「日本の育休制度は世界一手厚い」は勘違い

日本の育休制度は今も「男性が仕事=育児なんてありえない」という前提で動いています。近年は男性の育休取得が叫ばれているので、一見するといい方向に向かっているように思えますが、では実際に、子どもが産まれた男性が全員育休をとったらどうなるか。

育休中は、賃金の7割弱の休業給付金が雇用保険から支給されます。この間は社会保険料も免除されるので、実際の支給額は賃金の8割程度と考えていいでしょう。育休をとる男性が増え続けていったら、それだけの額を一体どこから捻出するのでしょう。

男性育休推進派の人々は、日本の育休制度は恵まれていると言います。日本の制度は世界一と言う人までいます。しかし、なぜこれほど手厚いのか。それは、この制度が「育休をとるのは女性」という前提で設計されているからではないでしょうか。

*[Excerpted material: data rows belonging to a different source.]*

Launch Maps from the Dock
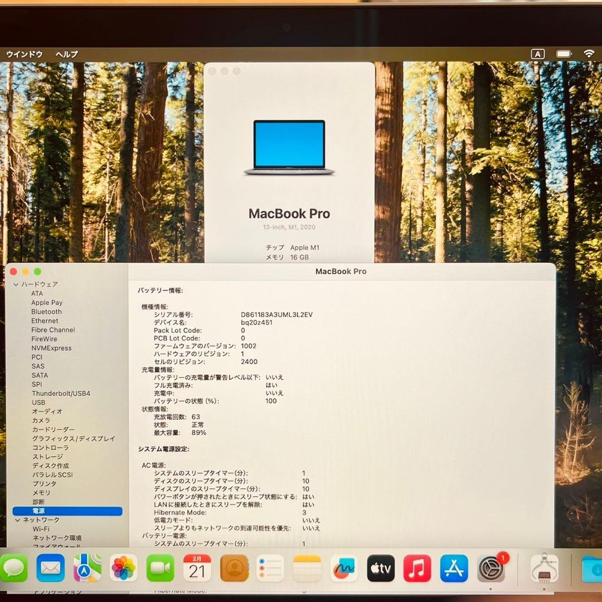This screenshot has width=602, height=602. (x=88, y=569)
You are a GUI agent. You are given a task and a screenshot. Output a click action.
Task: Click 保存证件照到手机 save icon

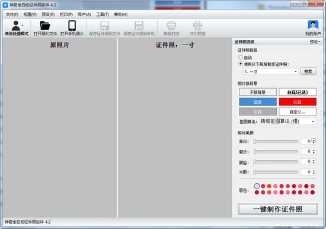coord(139,26)
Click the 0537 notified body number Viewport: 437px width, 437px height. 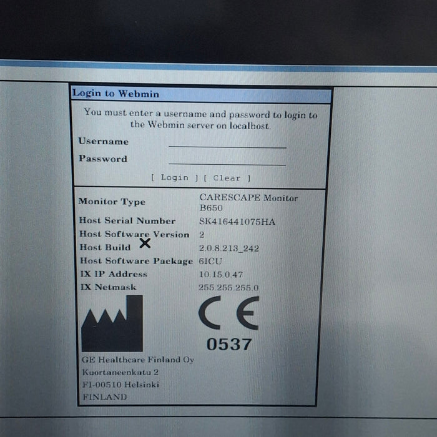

日本の女性の平均賃金は男性の約7割しかありません。育休中はさらにその8割しかもらえないわけですから、手厚いとはいえ決して多い額とは言えないように思います。一方、男性は、平均賃金から言えば女性より支給額が多くなります。その人数が女性と同数にまで増えたら、果たして現在の財源で足りるのでしょうか。

男性が全員育休を取ったら、財源はどうするのか

日本の育休制度は、おそらく設計時には男性が育休をとるなど想定していなかったはずです。男性が全員とったら財源をどうするのか、男女の賃金格差や保障額格差をどう是正するのか。そこを隠したまま男性育休を推進しても、いつか問題が起きるのは目に見えています。私には「結局、育休をとるのはほぼ女性で男性はそれほど増えないだろう」とたかをくくっているようにしか思えません。こうした社会のままでは、パタハラもまた起き続けるだろうと思います。

これは結局、男女を平等に扱ってこなかったことのツケではないでしょうか。女性活躍推進も男性育休も、推進するなら「男は仕事、女は家庭」という性別役割分業も同時に壊していくべきです。